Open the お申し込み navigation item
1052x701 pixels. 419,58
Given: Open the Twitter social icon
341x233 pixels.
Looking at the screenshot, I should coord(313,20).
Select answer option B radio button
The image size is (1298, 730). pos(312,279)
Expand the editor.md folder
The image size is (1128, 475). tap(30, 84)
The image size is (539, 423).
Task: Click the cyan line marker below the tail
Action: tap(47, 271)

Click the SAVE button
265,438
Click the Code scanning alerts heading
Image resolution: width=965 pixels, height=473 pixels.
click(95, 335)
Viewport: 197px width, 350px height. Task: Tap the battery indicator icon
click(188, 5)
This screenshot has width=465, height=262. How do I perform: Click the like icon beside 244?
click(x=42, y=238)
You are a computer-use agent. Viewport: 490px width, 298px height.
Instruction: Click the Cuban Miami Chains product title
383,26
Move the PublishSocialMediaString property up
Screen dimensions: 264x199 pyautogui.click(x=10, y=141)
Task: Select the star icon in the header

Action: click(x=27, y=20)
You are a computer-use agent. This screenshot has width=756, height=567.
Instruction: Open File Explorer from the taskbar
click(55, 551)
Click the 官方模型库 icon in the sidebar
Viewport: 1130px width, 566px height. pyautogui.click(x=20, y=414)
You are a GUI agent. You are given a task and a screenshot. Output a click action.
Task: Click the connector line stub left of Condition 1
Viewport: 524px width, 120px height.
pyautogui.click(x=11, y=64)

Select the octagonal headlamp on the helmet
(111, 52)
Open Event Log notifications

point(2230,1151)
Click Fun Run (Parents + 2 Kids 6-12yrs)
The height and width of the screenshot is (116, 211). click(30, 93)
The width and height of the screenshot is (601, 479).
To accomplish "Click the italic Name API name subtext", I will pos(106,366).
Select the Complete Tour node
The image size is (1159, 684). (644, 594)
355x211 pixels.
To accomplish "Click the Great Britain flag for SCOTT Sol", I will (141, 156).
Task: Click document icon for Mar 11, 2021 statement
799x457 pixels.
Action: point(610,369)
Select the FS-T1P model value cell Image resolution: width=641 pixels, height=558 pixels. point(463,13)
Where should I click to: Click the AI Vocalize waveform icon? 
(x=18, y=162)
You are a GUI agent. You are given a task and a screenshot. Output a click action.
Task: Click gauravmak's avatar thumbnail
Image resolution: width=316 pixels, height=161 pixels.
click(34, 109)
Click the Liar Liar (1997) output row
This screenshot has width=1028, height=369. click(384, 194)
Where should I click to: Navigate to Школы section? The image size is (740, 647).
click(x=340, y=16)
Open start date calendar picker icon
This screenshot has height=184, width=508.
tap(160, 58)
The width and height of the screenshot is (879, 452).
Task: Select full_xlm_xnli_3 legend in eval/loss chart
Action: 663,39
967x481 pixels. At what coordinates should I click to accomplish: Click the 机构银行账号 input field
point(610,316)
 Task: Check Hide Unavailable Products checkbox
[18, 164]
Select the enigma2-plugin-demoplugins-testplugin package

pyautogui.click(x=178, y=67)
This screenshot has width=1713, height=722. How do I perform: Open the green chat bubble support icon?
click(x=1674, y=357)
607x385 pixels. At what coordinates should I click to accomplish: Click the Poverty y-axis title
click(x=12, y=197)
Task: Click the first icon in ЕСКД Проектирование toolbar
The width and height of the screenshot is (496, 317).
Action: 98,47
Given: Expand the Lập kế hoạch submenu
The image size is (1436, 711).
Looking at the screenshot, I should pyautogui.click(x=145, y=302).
----
§ WHAT THE EXERCISE ASKS: Copy out the records from their first line through the line containing "Action: tap(47, 271)", with every line left unchanged.

§ ANSWER TO THIS TASK:
Open the お申し込み navigation item
1052x701 pixels. 419,58
Given: Open the Twitter social icon
341x233 pixels.
Looking at the screenshot, I should coord(313,20).
Select answer option B radio button
The image size is (1298, 730). pos(312,279)
Expand the editor.md folder
The image size is (1128, 475). tap(30, 84)
The image size is (539, 423).
Task: Click the cyan line marker below the tail
Action: tap(47, 271)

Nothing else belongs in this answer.